─── Entries supplied

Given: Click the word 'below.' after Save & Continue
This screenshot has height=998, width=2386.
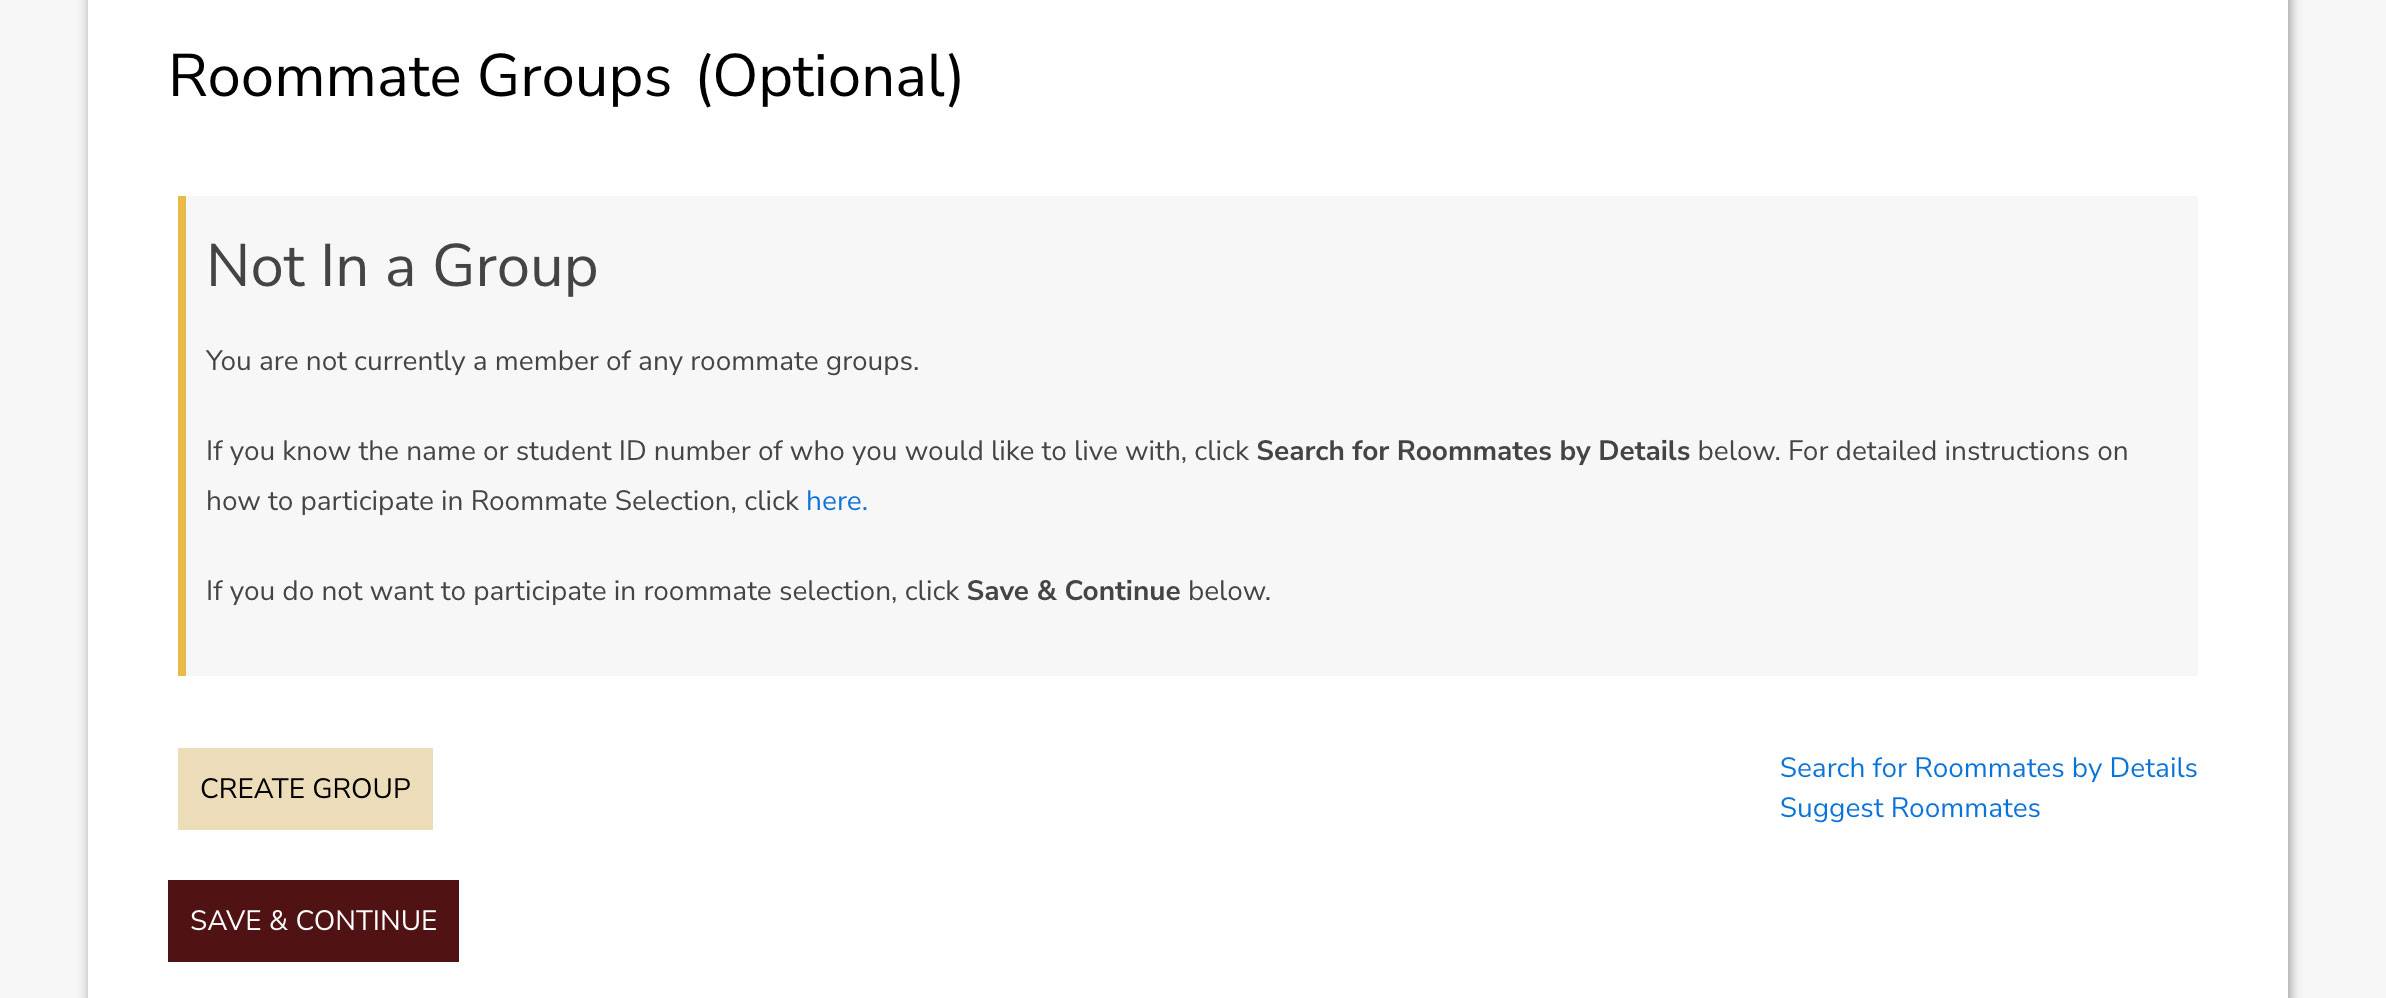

──────
─── Entries supplied

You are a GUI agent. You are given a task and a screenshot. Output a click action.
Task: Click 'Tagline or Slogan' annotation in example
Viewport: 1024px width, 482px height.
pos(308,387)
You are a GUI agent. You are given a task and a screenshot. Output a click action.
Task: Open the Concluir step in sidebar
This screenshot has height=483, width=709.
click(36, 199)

──────

> Description of the task: All that belongs in your answer is the stretch of entries above from the line with "Given: Click the" through the line with "This screenshot has height=998, width=2386.", printed exactly.

> Expected answer:
Given: Click the word 'below.' after Save & Continue
This screenshot has height=998, width=2386.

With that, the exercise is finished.